Il m’a expliqué dès lors que c’est moi qui était en charge de savoir combien j’avais en banque en rentrant chaque transaction sur ce petit carnet — il n’y avait pas d’ebanking à cette époque ! Et aussi que l’argent ne tombait pas du ciel, et qu’il valait mieux l’économiser pour me payer un truc utile ou que je souhaitais vraiment, plutôt que de dépenser à tort et à travers.
Je me vois encore sur le bureau dans ma chambre, rentrer ligne par ligne l’argent que je recevais à mes anniversaires, à Noël, ou lors d’autres occasions. Mois après mois, années après années, je voyais mon pactole grandir.
Tout comme aujourd’hui où j’adore la fin d’année avec le 13ème et les bonus qui tombent, j’attendais ce moment avec impatience à l’époque car je recevais par courrier… les intérêts de mon compte épargne (3-5% en ce temps) !
Néanmoins, je pense que ce côté économe est aussi lié à ma personnalité en sus de mon éducation. Car mon frère a lui aussi reçu cette intro à la budgétisation mais ne la pas vu grossir de la même manière sur le long terme :)
La qualité plutôt que la quantité
Ca me dérange quand je vois des enseignes qui ne vendent que du chenil à très bas coûts (genre Wish ou Alibaba), qui ne représentent de loin pas la réalité du marché (si on prend en compte le coût de production en Chine, le transport, etc.) et qui essaient de faire consommer le maximum aux gens en leur vendant de la m****.
Attention, je ne dis pas que je suis contre le discount bien au contraire.
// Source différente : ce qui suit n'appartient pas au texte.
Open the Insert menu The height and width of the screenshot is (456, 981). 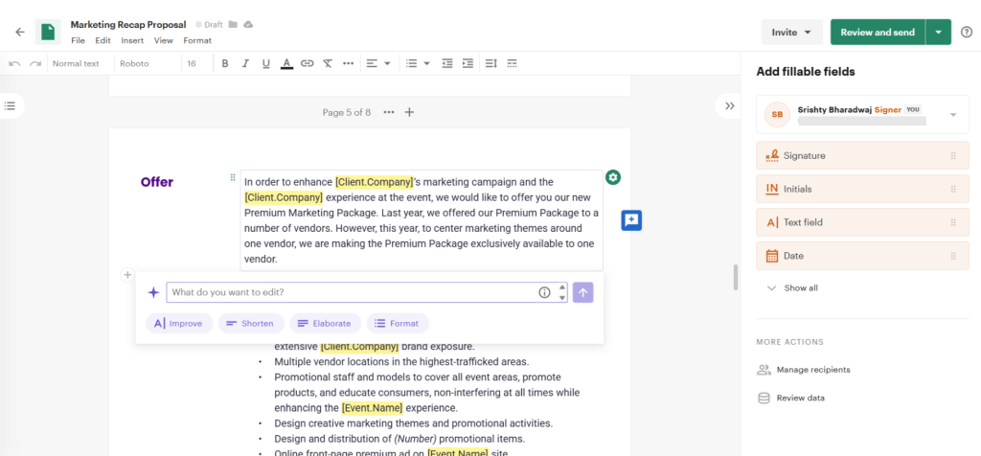pyautogui.click(x=132, y=41)
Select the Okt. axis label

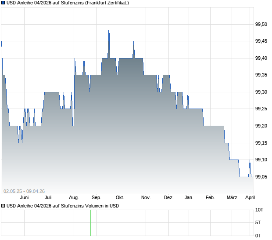(x=120, y=198)
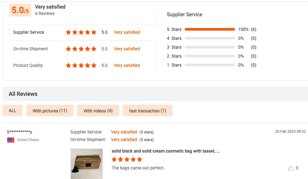Click the 5.0/5 overall score badge
308x179 pixels.
tap(20, 10)
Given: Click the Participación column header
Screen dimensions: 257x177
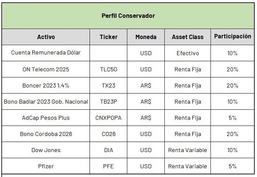Looking at the screenshot, I should (232, 37).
Je parle de qualité là.
Et avec cette introspection, je me rends compte que ce principe vient aussi de mes parents. Ils nous ont toujours élevés en nous disant qu’il valait mieux économiser quelques mois de plus pour opter pour un article qualitatif, plutôt que de toujours vouloir tout et tout de suite et moins cher, mais qui durerait moins sur la durée.
Deux exemples concrets dans notre vie actuelle :
- Je préfère acheter un Mac (Apple) quand je vois comment ils tiennent sur la durée avec leur système d’exploitation toujours aussi rapide 5 ans après, plutôt que de prendre un PC à 250.- (genre Acer) à bas coût mais de devoir le changer chaque année (je sais que ce sujet tient de la religion pour certains, mais je parle vraiment de la qualité de l’expérience ici en rapport au prix — et oui Apple abuse un peu)
- Un autre exemple de qualité moins tendencieux : notre Toyota Prius de 2006. Pour bien moins cher qu’une Audi ou BMW, on a un véhicule beaucoup plus pérenne et beaucoup moins cher à l’entretien. Et si on compare à des marques françaises où on aurait pu avoir du neuf plutôt qu’une occasion, et bien je peux vous dire qu’après 6 ans bientôt, on a toujours pas eu de voyant qui s’allume, ou de bruit bizarre dans l’habitacle (je généralise mais vous voyez ce que je veux dire).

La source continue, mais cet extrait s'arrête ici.